Chamber Reacts to Chancellor's Extension of Furlough Scheme
Commenting on the Chancellor’s decision to extend the Coronavirus Job Retention Scheme, Subrahmaniam Krishnan-Harihara, Head of Research at Greater Manchester Chamber of Commerce, said: "Breaking the recent trend of last-minute interventions to offer measures to mitigate the adverse economic impacts of COVID-19, the Chancellor today unveiled weighty additions to the package of support available to businesses.
"Notable amongst them is the extension to the Coronavirus Job Retention Scheme, which will now be available until March 2021 on the 'August 2020' terms, under which the government will continue to pay up to 80% of workers' wages and employers covering the cost of Employer NICs and pension contributions. Reportedly, these were hotly debated topics within Whitehall but the fact this additional support has now been offered is great news.
"We at Greater Manchester Chamber welcome today's announcements. Along with the enhanced income support grant for the self-employed, today's package is an important step in providing certainty to business not just for the duration of the second lockdown, but through the festive trading period and into 2021.
"Greater Manchester Chamber’s sixth GM COVID-19 Recovery Tracker survey, covering the first three weeks of October, found that customer demand has decreased since September. There was an associated worsening in cash positions for many businesses. Diminished cash reserves and poor business confidence will likely thwart any expansion in productive capacity, so investment prospects are likely to be subdued. Under these circumstances, the business community needs clarity and assurance that the government will provide support to avert business failure and unemployment.

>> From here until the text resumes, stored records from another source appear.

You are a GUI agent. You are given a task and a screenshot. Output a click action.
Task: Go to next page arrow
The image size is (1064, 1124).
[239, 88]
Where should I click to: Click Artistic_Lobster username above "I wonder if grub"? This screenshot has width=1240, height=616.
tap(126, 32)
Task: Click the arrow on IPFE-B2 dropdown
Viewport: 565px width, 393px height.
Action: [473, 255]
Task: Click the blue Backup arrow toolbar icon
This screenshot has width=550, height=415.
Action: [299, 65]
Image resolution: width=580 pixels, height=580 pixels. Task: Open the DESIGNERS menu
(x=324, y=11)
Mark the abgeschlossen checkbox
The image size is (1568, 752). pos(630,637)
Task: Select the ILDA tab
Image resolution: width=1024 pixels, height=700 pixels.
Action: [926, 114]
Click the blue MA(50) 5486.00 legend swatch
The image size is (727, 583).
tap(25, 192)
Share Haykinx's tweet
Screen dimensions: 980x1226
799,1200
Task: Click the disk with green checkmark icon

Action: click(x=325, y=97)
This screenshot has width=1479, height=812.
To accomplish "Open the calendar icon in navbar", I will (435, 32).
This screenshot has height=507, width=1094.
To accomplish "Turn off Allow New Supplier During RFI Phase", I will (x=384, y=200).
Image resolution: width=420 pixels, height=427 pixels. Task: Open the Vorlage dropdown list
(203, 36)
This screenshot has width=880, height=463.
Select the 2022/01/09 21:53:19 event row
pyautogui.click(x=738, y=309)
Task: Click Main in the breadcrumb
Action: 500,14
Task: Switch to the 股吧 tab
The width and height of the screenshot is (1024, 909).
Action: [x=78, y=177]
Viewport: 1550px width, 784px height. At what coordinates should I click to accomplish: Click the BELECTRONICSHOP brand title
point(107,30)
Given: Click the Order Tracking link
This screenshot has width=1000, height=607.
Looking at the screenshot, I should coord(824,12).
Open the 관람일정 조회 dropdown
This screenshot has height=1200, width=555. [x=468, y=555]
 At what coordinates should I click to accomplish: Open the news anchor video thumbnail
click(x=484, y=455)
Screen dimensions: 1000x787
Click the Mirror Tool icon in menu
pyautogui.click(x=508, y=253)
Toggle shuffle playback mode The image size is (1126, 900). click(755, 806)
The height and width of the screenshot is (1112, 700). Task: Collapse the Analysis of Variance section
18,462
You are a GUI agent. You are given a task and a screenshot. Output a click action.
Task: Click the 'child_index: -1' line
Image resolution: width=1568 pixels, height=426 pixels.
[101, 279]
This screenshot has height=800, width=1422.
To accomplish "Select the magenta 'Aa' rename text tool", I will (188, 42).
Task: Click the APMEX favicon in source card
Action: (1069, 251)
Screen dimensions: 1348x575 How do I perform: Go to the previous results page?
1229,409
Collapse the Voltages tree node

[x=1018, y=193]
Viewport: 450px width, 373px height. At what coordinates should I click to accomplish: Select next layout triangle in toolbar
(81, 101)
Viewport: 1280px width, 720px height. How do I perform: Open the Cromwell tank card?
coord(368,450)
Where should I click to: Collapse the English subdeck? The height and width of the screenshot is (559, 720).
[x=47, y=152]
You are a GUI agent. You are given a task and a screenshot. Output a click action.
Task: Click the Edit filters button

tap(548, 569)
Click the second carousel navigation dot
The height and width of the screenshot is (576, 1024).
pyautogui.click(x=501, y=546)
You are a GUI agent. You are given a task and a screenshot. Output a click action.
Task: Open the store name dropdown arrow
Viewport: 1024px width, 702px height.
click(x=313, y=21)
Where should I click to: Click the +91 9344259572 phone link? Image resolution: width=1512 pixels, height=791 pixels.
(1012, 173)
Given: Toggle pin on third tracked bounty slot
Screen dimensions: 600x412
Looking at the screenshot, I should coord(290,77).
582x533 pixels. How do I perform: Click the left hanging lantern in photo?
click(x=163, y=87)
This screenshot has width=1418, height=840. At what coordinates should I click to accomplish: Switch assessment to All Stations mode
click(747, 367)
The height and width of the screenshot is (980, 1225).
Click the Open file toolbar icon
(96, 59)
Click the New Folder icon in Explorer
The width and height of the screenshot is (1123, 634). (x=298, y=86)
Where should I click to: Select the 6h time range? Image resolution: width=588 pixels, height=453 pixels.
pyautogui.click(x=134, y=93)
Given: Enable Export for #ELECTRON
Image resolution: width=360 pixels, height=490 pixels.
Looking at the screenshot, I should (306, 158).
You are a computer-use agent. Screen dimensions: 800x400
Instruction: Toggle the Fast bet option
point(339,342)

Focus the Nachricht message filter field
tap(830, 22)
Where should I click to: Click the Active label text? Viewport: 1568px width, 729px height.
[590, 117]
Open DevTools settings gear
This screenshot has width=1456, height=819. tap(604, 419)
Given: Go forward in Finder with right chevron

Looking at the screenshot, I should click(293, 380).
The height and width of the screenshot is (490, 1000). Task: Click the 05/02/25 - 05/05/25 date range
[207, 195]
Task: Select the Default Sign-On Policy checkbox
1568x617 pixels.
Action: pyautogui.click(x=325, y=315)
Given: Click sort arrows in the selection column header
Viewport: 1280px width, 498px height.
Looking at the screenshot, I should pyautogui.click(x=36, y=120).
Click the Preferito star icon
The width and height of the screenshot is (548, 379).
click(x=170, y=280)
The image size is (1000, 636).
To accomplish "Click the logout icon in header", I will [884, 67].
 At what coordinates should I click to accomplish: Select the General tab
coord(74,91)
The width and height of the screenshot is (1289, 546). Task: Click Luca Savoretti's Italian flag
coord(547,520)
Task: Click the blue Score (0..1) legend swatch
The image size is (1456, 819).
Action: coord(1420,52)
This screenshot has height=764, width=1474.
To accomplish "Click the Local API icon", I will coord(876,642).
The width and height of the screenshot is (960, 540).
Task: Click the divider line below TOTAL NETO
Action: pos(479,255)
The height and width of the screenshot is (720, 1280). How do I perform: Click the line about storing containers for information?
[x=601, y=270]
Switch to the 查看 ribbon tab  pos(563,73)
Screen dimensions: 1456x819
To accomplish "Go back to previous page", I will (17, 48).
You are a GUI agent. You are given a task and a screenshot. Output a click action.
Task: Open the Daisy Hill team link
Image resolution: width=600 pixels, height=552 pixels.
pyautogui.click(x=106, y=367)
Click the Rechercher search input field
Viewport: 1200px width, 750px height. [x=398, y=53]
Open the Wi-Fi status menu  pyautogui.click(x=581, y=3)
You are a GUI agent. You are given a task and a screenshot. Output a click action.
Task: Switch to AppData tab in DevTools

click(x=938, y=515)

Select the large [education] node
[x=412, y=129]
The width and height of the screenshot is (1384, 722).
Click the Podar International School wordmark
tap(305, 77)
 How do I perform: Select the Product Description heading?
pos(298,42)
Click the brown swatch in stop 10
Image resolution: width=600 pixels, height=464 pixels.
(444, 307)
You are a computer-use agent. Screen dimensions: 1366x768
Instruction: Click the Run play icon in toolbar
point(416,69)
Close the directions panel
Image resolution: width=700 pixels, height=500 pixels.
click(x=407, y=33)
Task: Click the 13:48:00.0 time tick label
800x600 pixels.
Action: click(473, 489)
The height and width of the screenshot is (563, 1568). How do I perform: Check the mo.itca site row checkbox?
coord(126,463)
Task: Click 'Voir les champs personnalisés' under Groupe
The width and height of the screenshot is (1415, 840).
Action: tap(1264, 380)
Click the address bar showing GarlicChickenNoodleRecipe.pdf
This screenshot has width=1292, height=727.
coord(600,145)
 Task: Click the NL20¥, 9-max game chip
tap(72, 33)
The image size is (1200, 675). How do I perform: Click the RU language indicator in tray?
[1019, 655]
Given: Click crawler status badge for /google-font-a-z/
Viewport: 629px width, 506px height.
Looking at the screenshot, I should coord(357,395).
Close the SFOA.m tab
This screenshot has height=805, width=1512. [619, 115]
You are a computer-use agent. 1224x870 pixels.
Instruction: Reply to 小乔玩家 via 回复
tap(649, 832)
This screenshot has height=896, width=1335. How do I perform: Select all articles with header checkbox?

"Since August, Greater Manchester Chamber has consistently called for support to be commensurate with the restrictions imposed on businesses. We have also had reservations about piecemeal extensions to support measures and urged the government to chart a longer-term recovery plan. That plan should include concrete steps to prevent further spread of COVID-19, which might necessitate yet another lockdown. That means the government should utilise the four-week lockdown period as an opportunity to radically improve the Test, Track and Isolate system. Let us be clear: there is no substitute for a fully functioning economy.
"It is certain that COVID-19 will remain unpropitious to the economy, business growth and employment for many more months. Today's intervention by the Chancellor, the seventh since March, may not be the last. Had the extension to the furlough scheme been made in September, it is likely that some jobs would have been saved. Yet, late as it may be, we know that businesses across the country will have sighed a breath of relief this afternoon. Better early than late but better now than later, or never."